- _Problem 1_:
Reproduce word for word the part of the projectile motion page that opens with the words containing "Theory — Projectile" and closes with "time of flight.".
- _Problem 2_:
Extend the projectile motion page past its final sentence, in the same style and at the same level of detail.

- _Selected passage_:
Determine the Height and the Range of a Projectile

Theory — Projectile Motion

Two Motions at Once

A projectile is any object launched into the air and moving under gravity alone (we ignore air resistance). The key idea is that its motion splits into two independent parts: a horizontal motion at constant velocity, and a vertical motion with constant downward acceleration g. The two happen at the same time but do not affect each other — gravity changes only the vertical motion.

Splitting the Launch Velocity Horizontal: v_x = v·cos(θ) (stays constant)
Vertical: v_y = v·sin(θ) (changes by −g each second)

v = launch speed, θ = launch angle above horizontal, g = 9.81 m/s²

Time of Flight

The projectile rises, slows, stops vertically at the top, then falls. On level ground it lands when the vertical displacement returns to zero. The total time in the air is the time of flight.

- _Dataset excerpt_:
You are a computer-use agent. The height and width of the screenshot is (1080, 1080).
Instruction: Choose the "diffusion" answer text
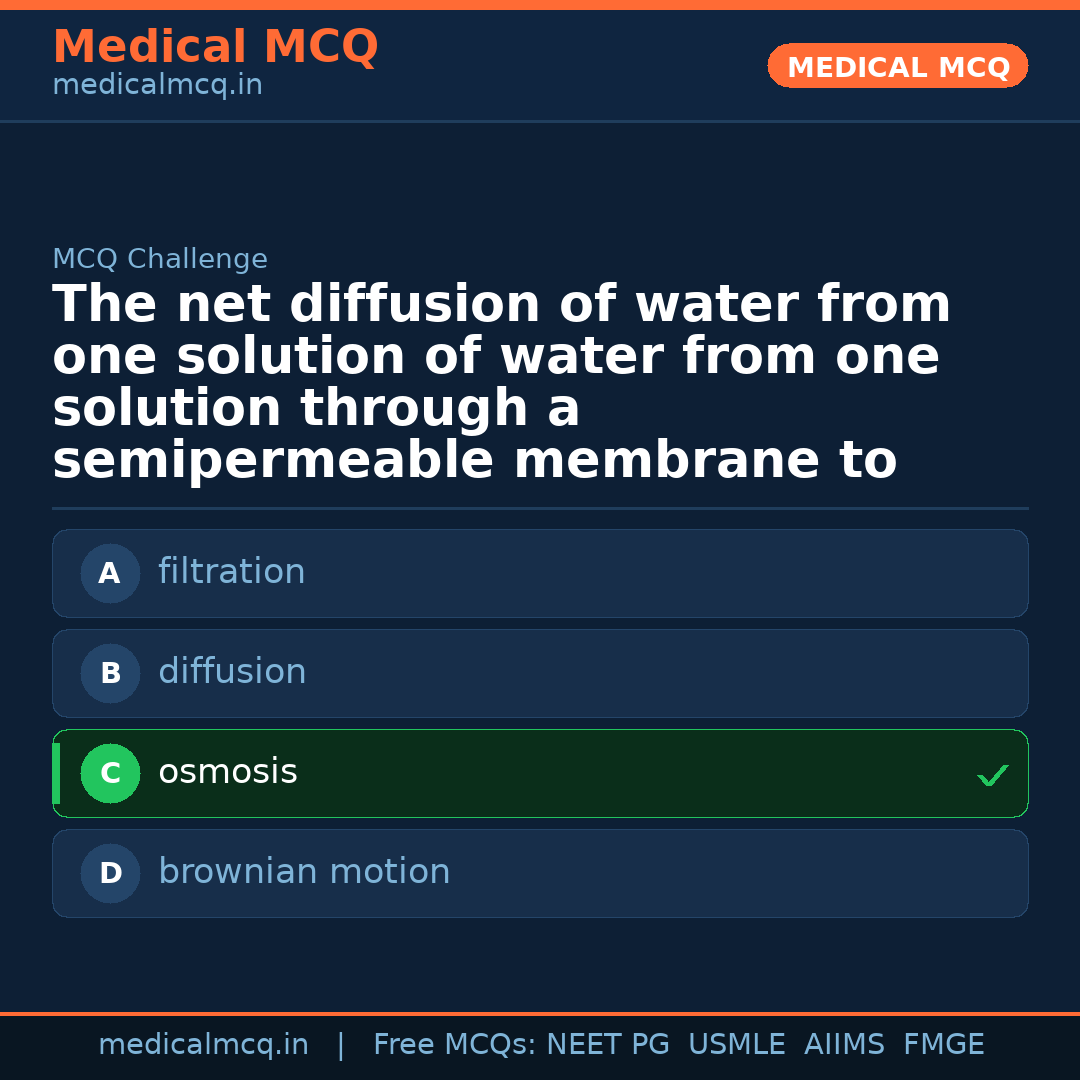(232, 672)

- _Task response 1_:
Theory — Projectile Motion

Two Motions at Once

A projectile is any object launched into the air and moving under gravity alone (we ignore air resistance). The key idea is that its motion splits into two independent parts: a horizontal motion at constant velocity, and a vertical motion with constant downward acceleration g. The two happen at the same time but do not affect each other — gravity changes only the vertical motion.

Splitting the Launch Velocity Horizontal: v_x = v·cos(θ) (stays constant)
Vertical: v_y = v·sin(θ) (changes by −g each second)

v = launch speed, θ = launch angle above horizontal, g = 9.81 m/s²

Time of Flight

The projectile rises, slows, stops vertically at the top, then falls. On level ground it lands when the vertical displacement returns to zero. The total time in the air is the time of flight.

- _Task response 2_:
Time of Flight (level ground) T = 2·v·sin(θ) / g

Time up = time down = v·sin(θ)/g

Maximum Height and Range

The maximum height depends only on the vertical part of the launch. The range — the horizontal distance travelled before landing — is the constant horizontal velocity multiplied by the time of flight.

The Two Key Results Maximum height: H = v²·sin²(θ) / (2g)
Range: R = v²·sin(2θ) / g

Range is greatest at θ = 45°, where sin(2θ) = 1

Complementary Angles Give the Same Range

Because the range depends on sin(2θ), and sin(2θ) has the same value for an angle and its complement (for example sin(60°) = sin(120°)), two launch angles that add up to 90° produce exactly the same range. So 30° and 60° land at the same horizontal distance — even though the 60° shot flies much higher and stays in the air longer. The maximum possible range occurs at 45°, halfway between any such pair.

Increase the angle

Higher launch angle → greater height and longer flight time, but range peaks at 45° then falls.

Increase the speed

Both range and height grow with the square of the launch speed (R, H ∝ v²).

Complementary pair

θ and (90° − θ) give equal range. 30° & 60° land together; 45° goes farthest.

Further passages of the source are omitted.